Even this eighth legislature of the Italian Republic was a period of great instability. After the election, the Christian-Democratic leadership instructed moderate Francesco Cossiga to form a centrist minority government with the PSDI and the PLI, which accepted an official engagement into the government for the first time since 1973; however, when in 1980 Benigno Zaccagnini was fired as Secretary of the DC and socialist leader Bettino Craxi offered his help, Cossiga suddenly resigned and formed a new centre-left government with the PSI and the PRI, underling that the catholic leaders had no more problems to choose their allies from anywhere. However, Cossiga later fell on a budget project, and a traditional centre-left government led by Arnaldo Forlani was formed. The great scandal of the masonic lodgeP2 sank Forlani in 1981.
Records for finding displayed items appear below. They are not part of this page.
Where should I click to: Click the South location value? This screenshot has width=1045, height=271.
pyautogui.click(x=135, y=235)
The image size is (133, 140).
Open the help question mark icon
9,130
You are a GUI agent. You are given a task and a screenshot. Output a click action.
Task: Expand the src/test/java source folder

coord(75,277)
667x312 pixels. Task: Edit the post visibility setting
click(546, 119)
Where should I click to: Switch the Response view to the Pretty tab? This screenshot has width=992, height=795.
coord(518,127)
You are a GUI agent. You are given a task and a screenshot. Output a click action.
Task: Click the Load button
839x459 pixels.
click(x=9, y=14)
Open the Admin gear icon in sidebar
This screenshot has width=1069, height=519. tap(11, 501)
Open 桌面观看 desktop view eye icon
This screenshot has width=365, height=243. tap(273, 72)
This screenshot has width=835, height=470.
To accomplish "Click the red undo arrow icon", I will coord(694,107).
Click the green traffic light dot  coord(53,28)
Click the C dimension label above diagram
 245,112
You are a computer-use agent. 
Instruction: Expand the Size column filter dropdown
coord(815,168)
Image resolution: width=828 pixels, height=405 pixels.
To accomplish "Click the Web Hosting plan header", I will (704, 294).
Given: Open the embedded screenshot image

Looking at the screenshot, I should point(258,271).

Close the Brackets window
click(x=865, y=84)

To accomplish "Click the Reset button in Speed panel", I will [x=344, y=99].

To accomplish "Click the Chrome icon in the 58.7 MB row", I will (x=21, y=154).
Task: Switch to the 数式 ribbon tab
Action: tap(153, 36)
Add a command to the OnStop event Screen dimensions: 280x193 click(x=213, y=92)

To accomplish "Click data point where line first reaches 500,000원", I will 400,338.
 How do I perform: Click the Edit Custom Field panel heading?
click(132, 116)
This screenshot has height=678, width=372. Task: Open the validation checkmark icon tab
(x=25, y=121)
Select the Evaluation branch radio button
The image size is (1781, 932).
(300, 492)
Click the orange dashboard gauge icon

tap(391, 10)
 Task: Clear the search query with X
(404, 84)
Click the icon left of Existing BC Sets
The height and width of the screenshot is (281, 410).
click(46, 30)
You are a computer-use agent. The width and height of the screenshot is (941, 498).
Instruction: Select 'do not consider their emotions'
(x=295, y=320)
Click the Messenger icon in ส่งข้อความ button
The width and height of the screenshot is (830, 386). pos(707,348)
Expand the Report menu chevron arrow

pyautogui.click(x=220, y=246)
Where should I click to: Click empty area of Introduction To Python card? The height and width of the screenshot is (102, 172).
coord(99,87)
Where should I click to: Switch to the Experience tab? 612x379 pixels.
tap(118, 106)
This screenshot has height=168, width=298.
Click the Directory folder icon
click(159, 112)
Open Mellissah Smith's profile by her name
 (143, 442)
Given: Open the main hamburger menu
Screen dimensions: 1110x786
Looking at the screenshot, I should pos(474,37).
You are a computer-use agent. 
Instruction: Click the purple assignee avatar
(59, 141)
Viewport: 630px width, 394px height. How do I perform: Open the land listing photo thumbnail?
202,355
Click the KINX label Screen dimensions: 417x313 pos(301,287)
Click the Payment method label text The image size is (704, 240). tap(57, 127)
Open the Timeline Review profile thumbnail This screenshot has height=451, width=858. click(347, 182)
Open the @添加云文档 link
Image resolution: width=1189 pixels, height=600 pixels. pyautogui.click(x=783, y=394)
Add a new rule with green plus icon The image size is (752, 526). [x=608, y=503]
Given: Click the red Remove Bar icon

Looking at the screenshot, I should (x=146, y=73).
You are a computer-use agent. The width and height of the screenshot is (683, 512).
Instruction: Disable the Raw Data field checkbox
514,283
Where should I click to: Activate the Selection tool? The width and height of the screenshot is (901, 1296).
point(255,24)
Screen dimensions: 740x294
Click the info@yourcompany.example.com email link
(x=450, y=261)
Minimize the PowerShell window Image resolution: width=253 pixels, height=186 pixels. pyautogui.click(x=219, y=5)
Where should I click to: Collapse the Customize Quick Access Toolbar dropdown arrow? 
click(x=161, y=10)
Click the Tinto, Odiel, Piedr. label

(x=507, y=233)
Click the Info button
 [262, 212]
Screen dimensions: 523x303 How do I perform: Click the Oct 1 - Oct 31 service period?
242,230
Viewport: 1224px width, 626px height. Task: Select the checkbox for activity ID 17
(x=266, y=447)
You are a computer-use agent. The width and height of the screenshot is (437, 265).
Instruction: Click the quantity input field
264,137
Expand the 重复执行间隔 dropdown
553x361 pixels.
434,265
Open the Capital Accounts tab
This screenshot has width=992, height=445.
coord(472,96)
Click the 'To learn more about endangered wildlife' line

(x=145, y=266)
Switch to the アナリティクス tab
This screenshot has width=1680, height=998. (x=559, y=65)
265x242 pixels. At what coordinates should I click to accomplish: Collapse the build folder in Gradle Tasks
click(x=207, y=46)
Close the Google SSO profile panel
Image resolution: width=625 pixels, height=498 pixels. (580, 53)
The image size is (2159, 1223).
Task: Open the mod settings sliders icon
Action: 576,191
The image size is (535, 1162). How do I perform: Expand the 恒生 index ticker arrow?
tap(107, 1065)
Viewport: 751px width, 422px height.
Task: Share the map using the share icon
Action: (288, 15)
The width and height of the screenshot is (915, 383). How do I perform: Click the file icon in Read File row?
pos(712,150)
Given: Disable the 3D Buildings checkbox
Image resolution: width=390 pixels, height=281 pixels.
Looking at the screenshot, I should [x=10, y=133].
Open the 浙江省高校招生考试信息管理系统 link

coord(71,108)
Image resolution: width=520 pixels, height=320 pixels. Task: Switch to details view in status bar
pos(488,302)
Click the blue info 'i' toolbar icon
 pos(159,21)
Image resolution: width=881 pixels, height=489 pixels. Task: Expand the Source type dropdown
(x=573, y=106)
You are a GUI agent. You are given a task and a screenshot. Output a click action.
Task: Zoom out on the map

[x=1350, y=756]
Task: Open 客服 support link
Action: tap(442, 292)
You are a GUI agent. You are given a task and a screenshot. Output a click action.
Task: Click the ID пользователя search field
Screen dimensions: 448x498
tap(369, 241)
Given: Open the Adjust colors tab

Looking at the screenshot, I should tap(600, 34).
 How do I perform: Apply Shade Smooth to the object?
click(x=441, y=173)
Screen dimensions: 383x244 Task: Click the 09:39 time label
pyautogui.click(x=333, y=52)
This deep political crisis marked the birth of a new political formula which ruled Italy during the 80's: the Pentapartito (Pentaparty, or five parties), which was no more than the fusion of the two main alliances that DC had used to rule Italy since 1947, the centrism and the centre-left. This formula became possible because Bettino Craxi's Italian Socialist Party and Valerio Zanone's Italian Liberal Party accepted to form their first republican government together, moderating their positions and passing the opposition that had always divided them. But the Pentaparty pact had another important condition: the DC accepted to recognize a pair role with the other four parties, alternating into the government leadership. The Secretary of the Italian Republican Party, Giovanni Spadolini, so became the first non-DC Prime Minister of Italy since 1945. However, his little party was unable to stop the quarrels between their great allies, and after a little crisis during summer 1982, Spadolini resigned in autumn of the same year. Former-PM Amintore Fanfani formed a new government without the offended republicans, but the PSI, which had good surveys, imposed the final crisis in 1983 and a new general election.